If you have small children working from home offers the luxury of being able to work around nursery or school drop-off and pick-up times.

But it’s not all a bed of roses.

With a renewed focus on homeworking to help minimise the spread of coronavirus, workers from across the globe who are working from home have shared their tips on navigating the practice.

Taking to Twitter, the thread was kicked off by scientist Emily Lakdawalla, from California, who wrote: ‘There are going to be a lot of people newly working from home starting this week, and it will be a difficult transition for some.’

Asking for advice, she continued: ‘If you are experienced at working from home, please reply with tips for working effectively and avoiding distractions!’

Emily was inundated with replies from staff in similar situations. One joked: ‘Refrain from having children’, while another advised: ‘Make a cat-proof barrier around your keyboard’.

Had I been commenting, I would have cited both of the above as being detrimental to home working. Children pester parents no matter what.

My dad worked from home. His office overlooked the garden and how he concentrated in the holidays with us kids making a racket I will never know.

And cats have a magnetic attraction to a keyboard. I only have to open mine and one will jump on it and try to lie down or trample across it. I have even had work wiped due to cats.

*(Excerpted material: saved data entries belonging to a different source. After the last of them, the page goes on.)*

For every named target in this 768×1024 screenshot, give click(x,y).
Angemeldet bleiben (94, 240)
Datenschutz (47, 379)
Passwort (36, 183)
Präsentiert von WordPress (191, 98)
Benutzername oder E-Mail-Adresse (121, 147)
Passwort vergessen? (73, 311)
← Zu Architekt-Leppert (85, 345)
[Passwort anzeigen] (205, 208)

Being surrounded by your usual domestic paraphernalia also doesn’t help. Working a hop and a skip from your kitchen, you think ‘I just need to stick this in the washer’… ‘I just need to peel these potatoes’…and so it goes on. You need a lot of self-discipline.

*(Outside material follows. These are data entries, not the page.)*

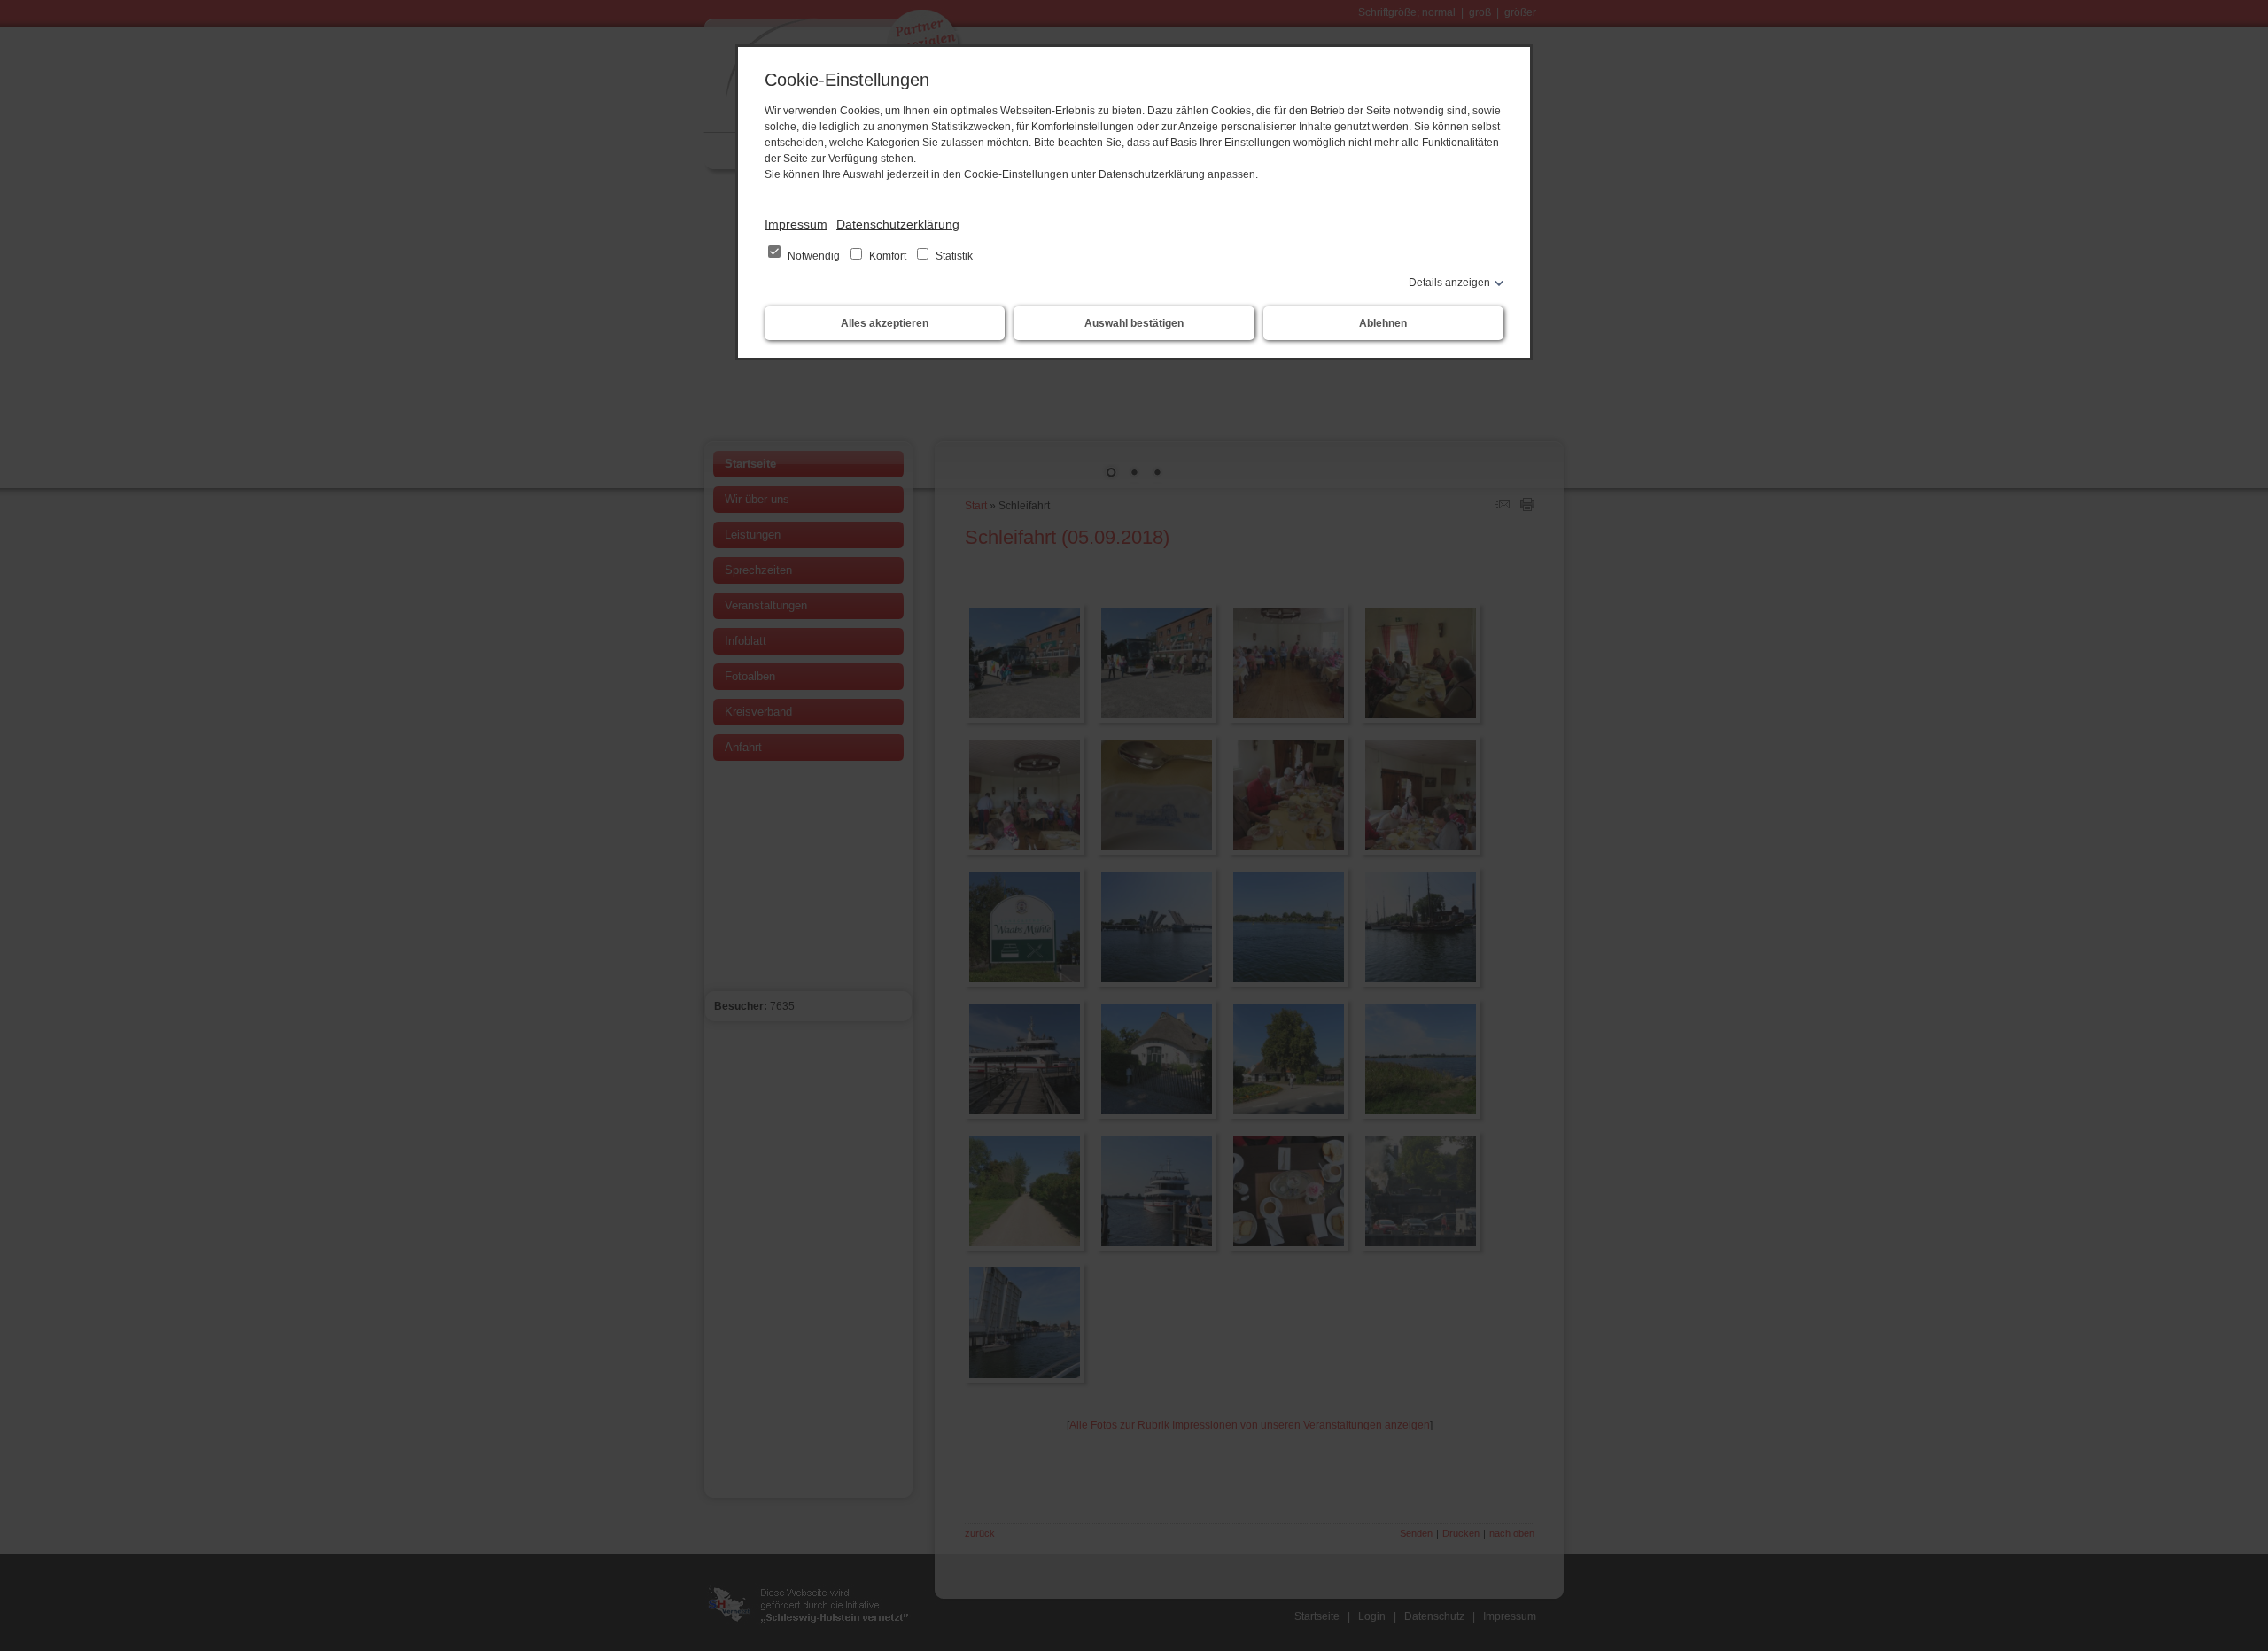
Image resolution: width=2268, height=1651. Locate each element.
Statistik (953, 256)
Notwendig (814, 256)
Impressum (796, 224)
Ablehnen (1383, 323)
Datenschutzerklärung (897, 224)
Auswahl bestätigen (1134, 323)
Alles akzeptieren (884, 323)
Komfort (887, 256)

People always seem to call too. Whether it’s taking in a neighbour’s Amazon parcel or being told that your drive needs resurfacing - when you’re trying to work the world and his wife seems to knock on your door. Living the dream it isn’t.

Working at home can also be a lonely existence. You miss the office camaraderie and having someone to turn to when you encounter a problem. If your broadband connection goes down in the office it’s sorted by the tech team. At home I end up sitting at the bottom of the stairs with my laptop, hoping things will improve nearer the router.

As for productivity, despite the interruptions, you probably do more than you would in the office. I think home workers feel the need to justify the privilege of being at home, so often end up working long into the evening.

One of the Twitter users wrote: ‘One of the best things about working from home is being able to have a powernap after lunch. Makes you so much more productive in the afternoon.’

No true: if I went to sleep after lunch I would never wake up.